• PROBLEM:
Reproduce the listing below, changing "Log in" to "Sign in" and leaving all other text unaltered.

Click-target data:

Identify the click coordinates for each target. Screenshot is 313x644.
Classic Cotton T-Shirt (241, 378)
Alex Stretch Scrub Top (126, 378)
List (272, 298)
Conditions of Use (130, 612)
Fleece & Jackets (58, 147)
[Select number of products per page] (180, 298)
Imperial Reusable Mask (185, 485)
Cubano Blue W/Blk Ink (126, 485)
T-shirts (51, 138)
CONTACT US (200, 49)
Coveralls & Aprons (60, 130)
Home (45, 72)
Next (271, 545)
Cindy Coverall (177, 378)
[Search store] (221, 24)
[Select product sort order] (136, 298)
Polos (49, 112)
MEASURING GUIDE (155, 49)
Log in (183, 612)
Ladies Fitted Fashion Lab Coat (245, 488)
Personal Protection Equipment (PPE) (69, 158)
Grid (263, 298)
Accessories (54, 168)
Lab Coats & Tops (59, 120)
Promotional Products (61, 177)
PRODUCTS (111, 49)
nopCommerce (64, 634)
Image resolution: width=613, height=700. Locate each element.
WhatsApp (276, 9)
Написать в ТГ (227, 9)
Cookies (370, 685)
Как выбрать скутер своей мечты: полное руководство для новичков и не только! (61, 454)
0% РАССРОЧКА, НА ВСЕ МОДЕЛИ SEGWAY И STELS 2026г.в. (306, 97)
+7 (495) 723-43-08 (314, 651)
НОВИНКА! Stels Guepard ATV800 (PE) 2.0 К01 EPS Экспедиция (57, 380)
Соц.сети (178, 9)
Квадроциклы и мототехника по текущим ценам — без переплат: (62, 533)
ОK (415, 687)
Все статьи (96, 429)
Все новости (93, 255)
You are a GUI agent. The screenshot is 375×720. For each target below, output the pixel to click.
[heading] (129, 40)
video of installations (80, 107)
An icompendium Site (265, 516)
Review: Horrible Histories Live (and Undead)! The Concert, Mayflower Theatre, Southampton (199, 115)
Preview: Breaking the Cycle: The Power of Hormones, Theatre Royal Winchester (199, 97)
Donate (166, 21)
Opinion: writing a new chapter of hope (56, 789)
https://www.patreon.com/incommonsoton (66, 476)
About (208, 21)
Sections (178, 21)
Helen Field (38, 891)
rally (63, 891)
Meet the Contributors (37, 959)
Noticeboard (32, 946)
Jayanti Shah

• EXPECTED ANSWER:
Identify the click coordinates for each target. Screenshot is 313x644.
Classic Cotton T-Shirt (241, 378)
Alex Stretch Scrub Top (126, 378)
List (272, 298)
Conditions of Use (130, 612)
Fleece & Jackets (58, 147)
[Select number of products per page] (180, 298)
Imperial Reusable Mask (185, 485)
Cubano Blue W/Blk Ink (126, 485)
T-shirts (51, 138)
CONTACT US (200, 49)
Coveralls & Aprons (60, 130)
Home (45, 72)
Next (271, 545)
Cindy Coverall (177, 378)
[Search store] (221, 24)
[Select product sort order] (136, 298)
Polos (49, 112)
MEASURING GUIDE (155, 49)
Sign in (183, 612)
Ladies Fitted Fashion Lab Coat (245, 488)
Personal Protection Equipment (PPE) (69, 158)
Grid (263, 298)
Accessories (54, 168)
Lab Coats & Tops (59, 120)
Promotional Products (61, 177)
PRODUCTS (111, 49)
nopCommerce (64, 634)
Image resolution: width=613, height=700. Locate each element.
WhatsApp (276, 9)
Написать в ТГ (227, 9)
Cookies (370, 685)
Как выбрать скутер своей мечты: полное руководство для новичков и не только! (61, 454)
0% РАССРОЧКА, НА ВСЕ МОДЕЛИ SEGWAY И STELS 2026г.в. (306, 97)
+7 (495) 723-43-08 (314, 651)
НОВИНКА! Stels Guepard ATV800 (PE) 2.0 К01 EPS Экспедиция (57, 380)
Соц.сети (178, 9)
Квадроциклы и мототехника по текущим ценам — без переплат: (62, 533)
ОK (415, 687)
Все статьи (96, 429)
Все новости (93, 255)
You are a GUI agent. The screenshot is 375×720. For each target below, output the pixel to click.
[heading] (129, 40)
video of installations (80, 107)
An icompendium Site (265, 516)
Review: Horrible Histories Live (and Undead)! The Concert, Mayflower Theatre, Southampton (199, 115)
Preview: Breaking the Cycle: The Power of Hormones, Theatre Royal Winchester (199, 97)
Donate (166, 21)
Opinion: writing a new chapter of hope (56, 789)
https://www.patreon.com/incommonsoton (66, 476)
About (208, 21)
Sections (178, 21)
Helen Field (38, 891)
rally (63, 891)
Meet the Contributors (37, 959)
Noticeboard (32, 946)
Jayanti Shah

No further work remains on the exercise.